### Set exercise
Pick out every line in the material below that contains the string "width", and copy each of those lines unchanged.

### Task input
--*--

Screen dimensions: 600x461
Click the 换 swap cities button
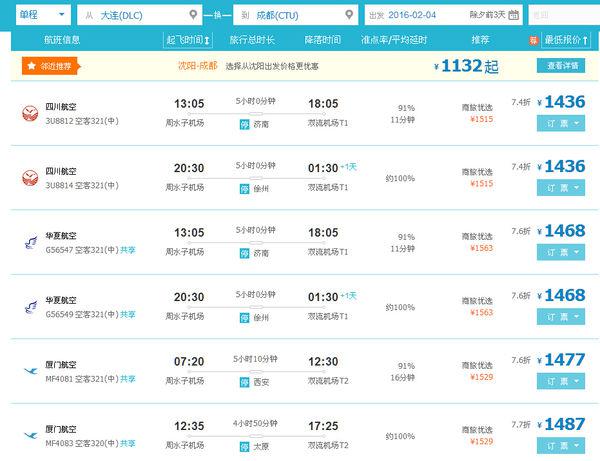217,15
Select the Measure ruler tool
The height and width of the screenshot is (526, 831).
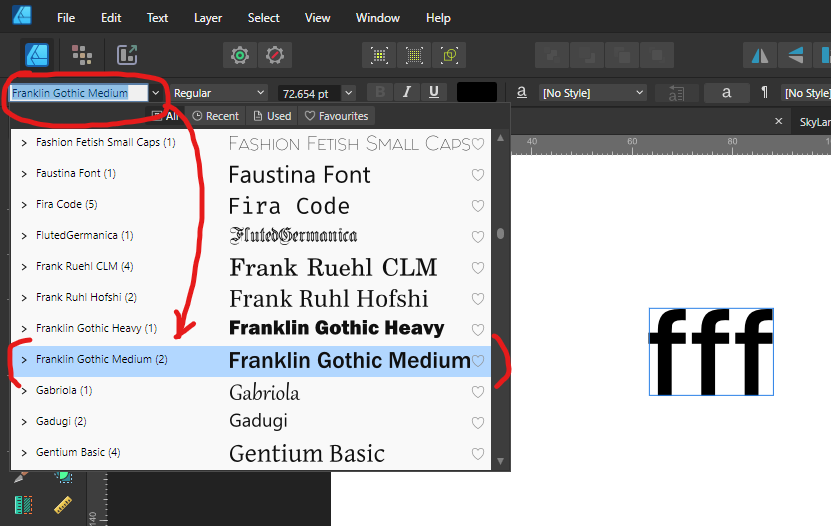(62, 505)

--*--

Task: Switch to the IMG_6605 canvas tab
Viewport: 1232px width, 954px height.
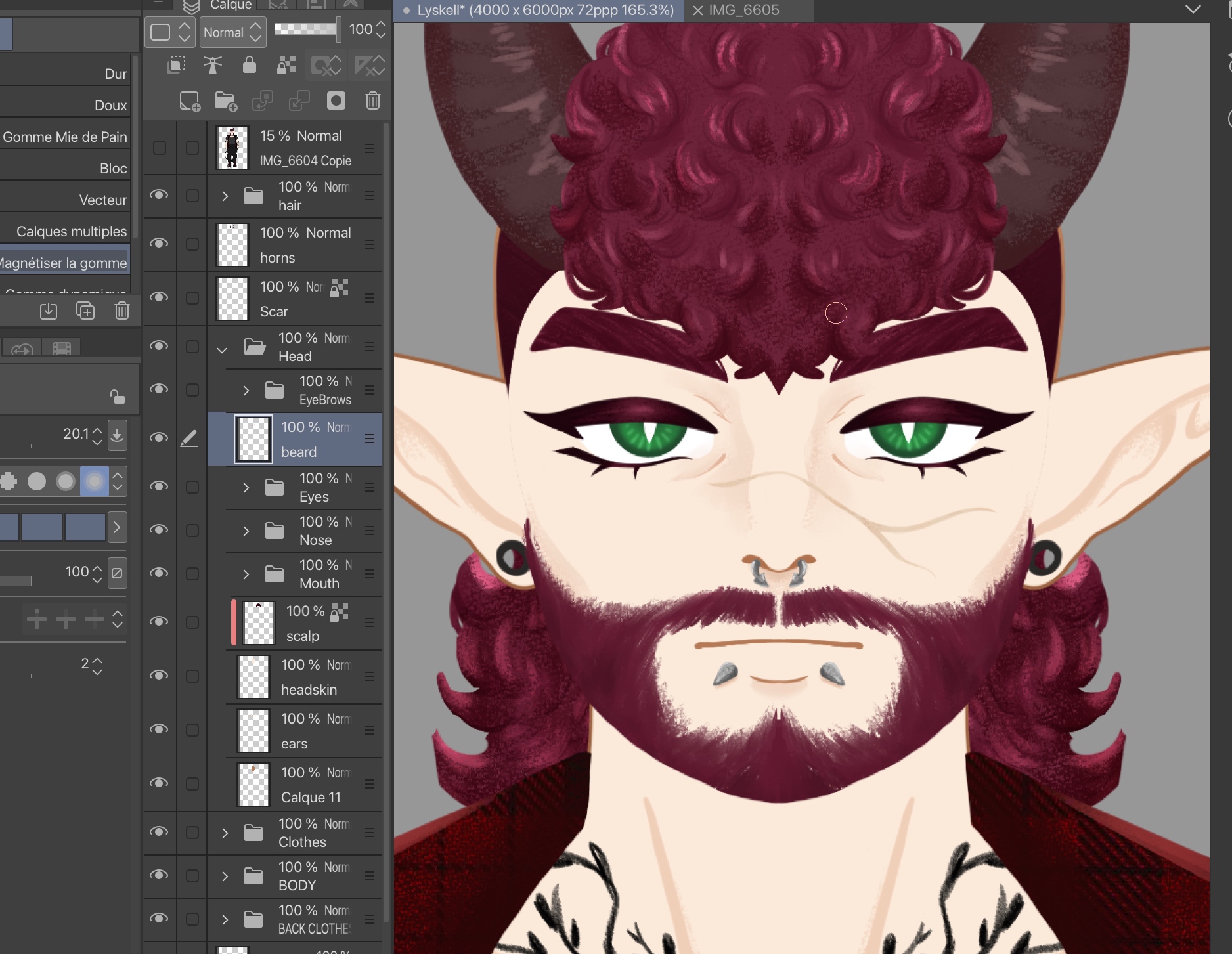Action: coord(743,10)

--*--

### Complete output
The height and width of the screenshot is (526, 831).
Viewport: 1232px width, 954px height.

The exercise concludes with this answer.